'''

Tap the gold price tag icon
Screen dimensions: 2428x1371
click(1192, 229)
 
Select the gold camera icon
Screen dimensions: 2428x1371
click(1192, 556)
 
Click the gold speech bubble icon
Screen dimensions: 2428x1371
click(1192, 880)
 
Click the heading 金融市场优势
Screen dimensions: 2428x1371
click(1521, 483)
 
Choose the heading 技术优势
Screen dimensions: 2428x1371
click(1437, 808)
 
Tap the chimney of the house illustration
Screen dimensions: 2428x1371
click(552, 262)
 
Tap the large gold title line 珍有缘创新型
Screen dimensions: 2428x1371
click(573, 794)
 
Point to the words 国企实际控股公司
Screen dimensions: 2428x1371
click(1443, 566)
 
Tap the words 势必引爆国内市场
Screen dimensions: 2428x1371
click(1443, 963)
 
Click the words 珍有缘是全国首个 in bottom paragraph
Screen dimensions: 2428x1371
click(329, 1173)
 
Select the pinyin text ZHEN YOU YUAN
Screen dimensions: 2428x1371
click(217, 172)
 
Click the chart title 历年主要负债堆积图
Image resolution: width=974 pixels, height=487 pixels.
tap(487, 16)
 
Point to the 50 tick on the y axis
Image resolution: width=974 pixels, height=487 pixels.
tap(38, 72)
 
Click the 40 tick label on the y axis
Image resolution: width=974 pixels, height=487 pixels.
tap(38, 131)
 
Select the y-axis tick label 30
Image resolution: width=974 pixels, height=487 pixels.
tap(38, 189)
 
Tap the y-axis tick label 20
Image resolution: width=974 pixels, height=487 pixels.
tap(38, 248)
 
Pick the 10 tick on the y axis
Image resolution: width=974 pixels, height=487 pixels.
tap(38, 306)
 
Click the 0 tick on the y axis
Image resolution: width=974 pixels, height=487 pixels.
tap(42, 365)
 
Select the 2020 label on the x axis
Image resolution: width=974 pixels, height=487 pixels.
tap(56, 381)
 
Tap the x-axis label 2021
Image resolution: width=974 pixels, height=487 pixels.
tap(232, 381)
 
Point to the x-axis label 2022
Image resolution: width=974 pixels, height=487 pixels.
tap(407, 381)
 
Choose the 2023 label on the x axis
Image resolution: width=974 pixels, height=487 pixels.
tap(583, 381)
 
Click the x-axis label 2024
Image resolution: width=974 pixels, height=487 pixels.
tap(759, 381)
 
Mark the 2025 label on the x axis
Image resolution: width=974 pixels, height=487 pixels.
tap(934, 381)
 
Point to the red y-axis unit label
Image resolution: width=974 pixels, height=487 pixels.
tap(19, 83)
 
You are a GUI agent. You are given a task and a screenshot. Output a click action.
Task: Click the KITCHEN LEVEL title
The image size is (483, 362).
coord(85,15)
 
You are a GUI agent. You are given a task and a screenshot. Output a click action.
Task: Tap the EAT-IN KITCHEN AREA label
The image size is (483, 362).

'''

EXERCISE PROMPT :: Rewrite the material from the line containing "Tap the chimney of the house illustration" to the line containing "click(1443, 963)", keeping every line, requests included. Shift each click coordinate in the answers by adding 17 to both numbers.

WRITTEN SOLUTION ::
Tap the chimney of the house illustration
Screen dimensions: 2428x1371
click(569, 279)
 
Tap the large gold title line 珍有缘创新型
Screen dimensions: 2428x1371
click(590, 811)
 
Point to the words 国企实际控股公司
Screen dimensions: 2428x1371
click(1460, 583)
 
Tap the words 势必引爆国内市场
Screen dimensions: 2428x1371
click(1460, 980)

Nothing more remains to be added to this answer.